**Work to complete:**
a. According to the essay on relationships, how long has the writer been in a relationship?
b. Carry on writing the essay on relationships, picking up right after its final sentence.

**Document extract:**
********

The Idea
I am in a relationship for the last 4 years (actually engaged now). The whole journey taught me a lot about romantic relationships and their nuances.
Perhaps the most important thing I learned is the need to be at ease with yourself.
The general notion is that people look for a partner when they wish to complete some aspect of their lives.
That's where the famous lines came from 'you make me complete'.
I know it sounds so romantic. But my view is a little different here.
I think only two individuals fulfilled and somewhat happy can build a long-term stable relationship.
Probably, one should first learn to live alone before starting to live with someone else.
The more confident you become living alone, the better you could cope up with your partner.
Ancient Indians used to leave their homes at an early age to live in a gurukul.
In gurukul, they learned from a guru how to conduct their lives in the best possible way.
In essence, they learned to live alone gracefully from an early age (Brahmacharya).
Once a certain age crossed, they used to come back to mainstream society, get married, and conduct a family (Grhastya).
An empty cup cannot fill another cup. Only a filled cup and fill another. A sick person cannot take care of others. Only a healthy being can take care of others.

********

**Material:**
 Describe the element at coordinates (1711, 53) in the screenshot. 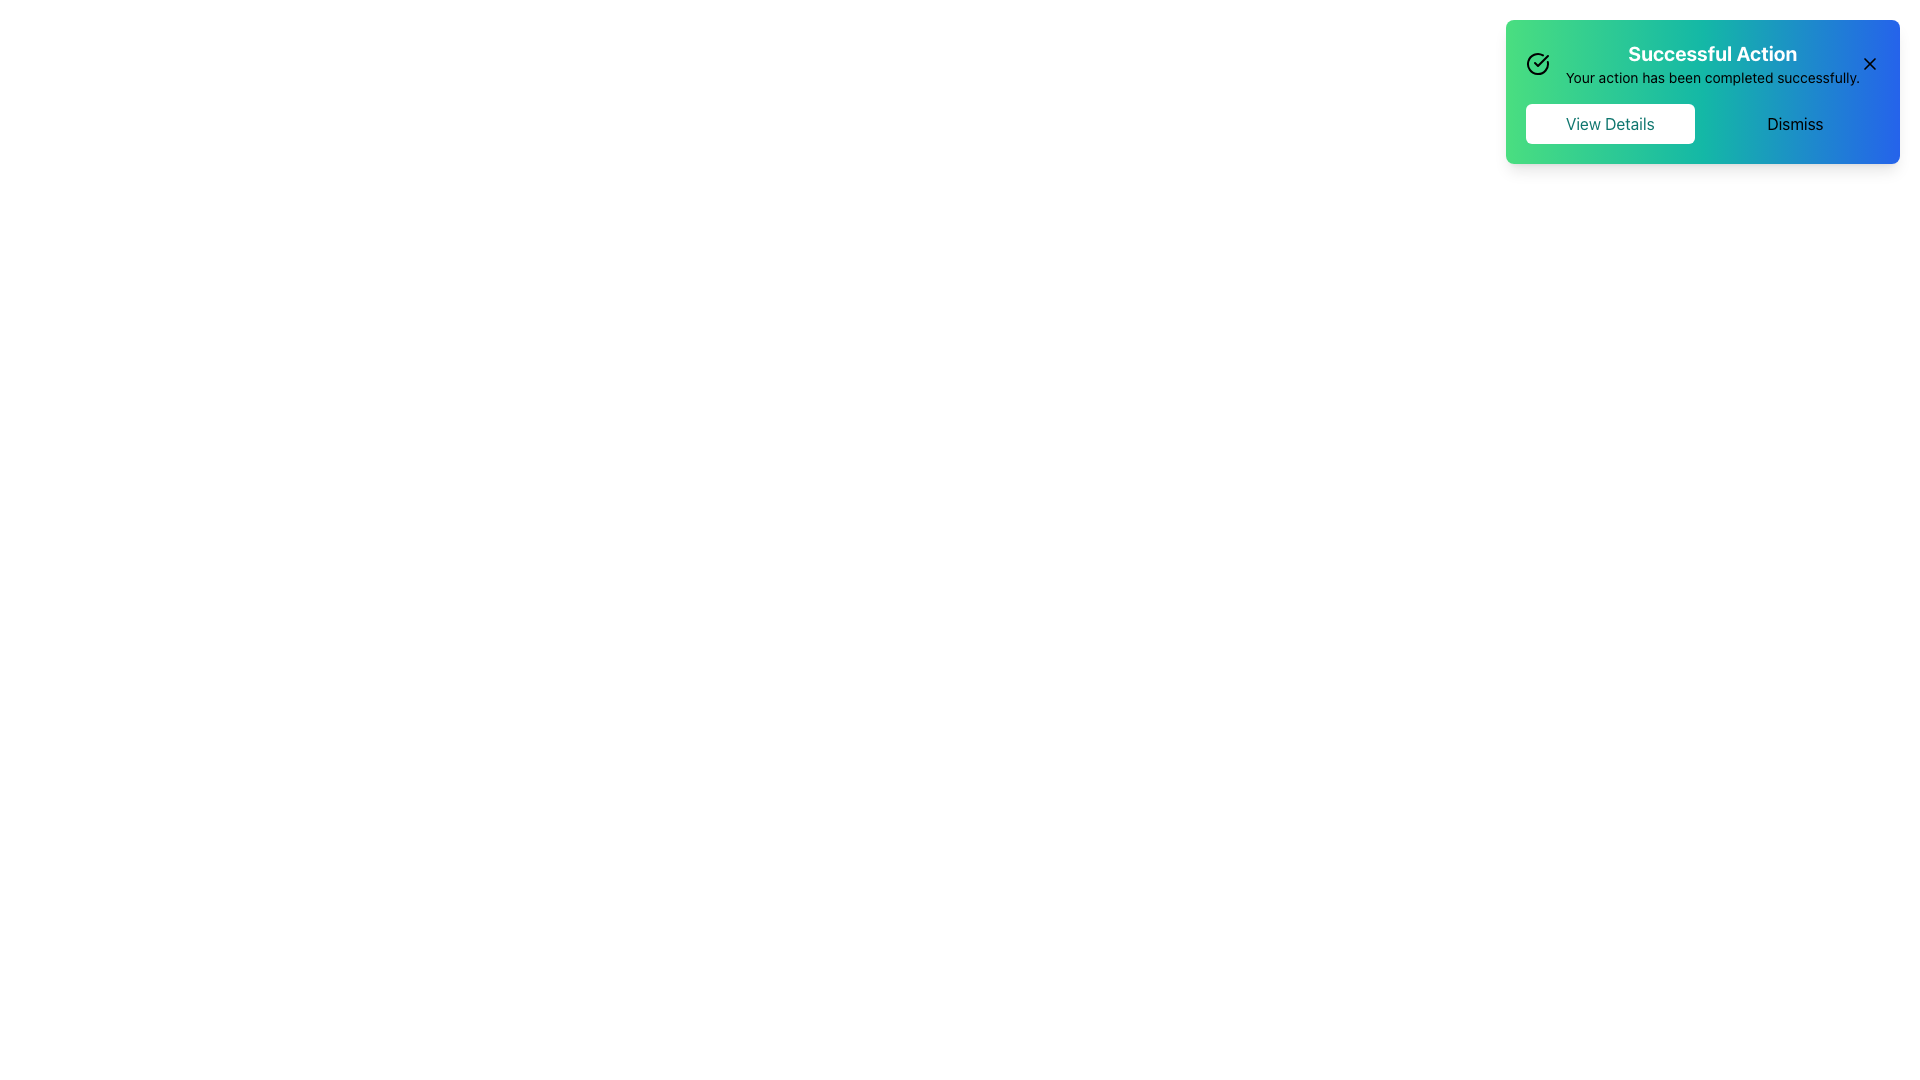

********

**Responses to the exercise:**
a. For the last 4 years.

b.
Similarly, an unfulfilled person should not expect to become fulfilled by being in the company of another person.
Your life's responsibility is in your hand. It is your duty to make it graceful. The presence of another fulfilled individual merely enhances your life (if everything goes well).
Expecting another person will make your life beautiful is similar to expecting good results from a tutor without ever indulging in self-study.
You must first love yourself before loving someone else.
Imagine if you have to live alone on an island for a month, can you manage everything by yourself?
Learn to cook, learn to clean dishes, learn to do household stuff. Learn as much as possible that would enable you to become independent. After all, earning money is not the only measure to be independent.
The more independent you become, the more dependable partner you would become eventually.
What's your perspective on this?
I would love to hear.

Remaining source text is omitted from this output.